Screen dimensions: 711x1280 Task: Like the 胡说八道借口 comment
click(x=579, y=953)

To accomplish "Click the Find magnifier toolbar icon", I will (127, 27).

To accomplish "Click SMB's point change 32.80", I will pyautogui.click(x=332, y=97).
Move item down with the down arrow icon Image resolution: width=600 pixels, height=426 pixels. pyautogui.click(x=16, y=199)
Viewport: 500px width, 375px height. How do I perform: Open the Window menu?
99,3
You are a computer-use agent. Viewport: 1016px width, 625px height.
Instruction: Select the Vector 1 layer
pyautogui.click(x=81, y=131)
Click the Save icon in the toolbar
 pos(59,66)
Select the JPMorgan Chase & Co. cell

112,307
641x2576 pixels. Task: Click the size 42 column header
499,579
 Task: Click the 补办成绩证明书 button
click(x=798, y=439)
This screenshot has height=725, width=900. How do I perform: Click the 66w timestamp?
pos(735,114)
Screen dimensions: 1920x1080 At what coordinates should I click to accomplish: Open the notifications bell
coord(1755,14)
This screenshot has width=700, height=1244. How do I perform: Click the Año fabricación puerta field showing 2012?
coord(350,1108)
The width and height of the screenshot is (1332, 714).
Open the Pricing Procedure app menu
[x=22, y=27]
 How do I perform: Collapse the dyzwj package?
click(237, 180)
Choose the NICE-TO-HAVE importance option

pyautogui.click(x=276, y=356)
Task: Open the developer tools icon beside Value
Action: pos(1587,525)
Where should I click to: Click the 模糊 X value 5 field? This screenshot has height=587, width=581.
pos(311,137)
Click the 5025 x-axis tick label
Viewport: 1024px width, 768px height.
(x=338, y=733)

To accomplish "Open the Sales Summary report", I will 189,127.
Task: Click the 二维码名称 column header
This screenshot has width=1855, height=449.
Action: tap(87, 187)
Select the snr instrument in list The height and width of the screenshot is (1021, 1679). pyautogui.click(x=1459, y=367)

◇ ◇ ◇ ◇ ◇ ◇ ◇

> **WHAT THE EXERCISE ASKS**
Output all of the data above verbatim, keeping every line unchanged and in its original order.

> **OUTPUT OF THE TASK**
Screen dimensions: 711x1280 Task: Like the 胡说八道借口 comment
click(x=579, y=953)

To accomplish "Click the Find magnifier toolbar icon", I will (127, 27).

To accomplish "Click SMB's point change 32.80", I will pyautogui.click(x=332, y=97).
Move item down with the down arrow icon Image resolution: width=600 pixels, height=426 pixels. pyautogui.click(x=16, y=199)
Viewport: 500px width, 375px height. How do I perform: Open the Window menu?
99,3
You are a computer-use agent. Viewport: 1016px width, 625px height.
Instruction: Select the Vector 1 layer
pyautogui.click(x=81, y=131)
Click the Save icon in the toolbar
 pos(59,66)
Select the JPMorgan Chase & Co. cell

112,307
641x2576 pixels. Task: Click the size 42 column header
499,579
 Task: Click the 补办成绩证明书 button
click(x=798, y=439)
This screenshot has height=725, width=900. How do I perform: Click the 66w timestamp?
pos(735,114)
Screen dimensions: 1920x1080 At what coordinates should I click to accomplish: Open the notifications bell
coord(1755,14)
This screenshot has width=700, height=1244. How do I perform: Click the Año fabricación puerta field showing 2012?
coord(350,1108)
The width and height of the screenshot is (1332, 714).
Open the Pricing Procedure app menu
[x=22, y=27]
 How do I perform: Collapse the dyzwj package?
click(237, 180)
Choose the NICE-TO-HAVE importance option

pyautogui.click(x=276, y=356)
Task: Open the developer tools icon beside Value
Action: pos(1587,525)
Where should I click to: Click the 模糊 X value 5 field? This screenshot has height=587, width=581.
pos(311,137)
Click the 5025 x-axis tick label
Viewport: 1024px width, 768px height.
(x=338, y=733)

To accomplish "Open the Sales Summary report", I will 189,127.
Task: Click the 二维码名称 column header
This screenshot has width=1855, height=449.
Action: tap(87, 187)
Select the snr instrument in list The height and width of the screenshot is (1021, 1679). pyautogui.click(x=1459, y=367)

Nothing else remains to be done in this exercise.